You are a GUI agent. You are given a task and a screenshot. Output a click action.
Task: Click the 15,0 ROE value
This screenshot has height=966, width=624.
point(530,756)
==
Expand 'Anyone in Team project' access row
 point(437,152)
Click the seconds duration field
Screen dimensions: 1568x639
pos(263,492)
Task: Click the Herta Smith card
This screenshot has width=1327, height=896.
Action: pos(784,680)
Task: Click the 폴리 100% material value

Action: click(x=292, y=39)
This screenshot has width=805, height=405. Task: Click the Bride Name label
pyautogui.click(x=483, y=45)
==
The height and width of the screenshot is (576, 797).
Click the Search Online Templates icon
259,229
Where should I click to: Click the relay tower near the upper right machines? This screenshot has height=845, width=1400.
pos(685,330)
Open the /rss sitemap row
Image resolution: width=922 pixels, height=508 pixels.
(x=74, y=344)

• [TASK OBJECTIVE] Please copy the records above word for word, everything from the line containing "You are a GUI" down to the line containing "point(530,756)", including both of those lines.

• [RESULT OF THE EXERCISE]
You are a GUI agent. You are given a task and a screenshot. Output a click action.
Task: Click the 15,0 ROE value
This screenshot has height=966, width=624.
point(530,756)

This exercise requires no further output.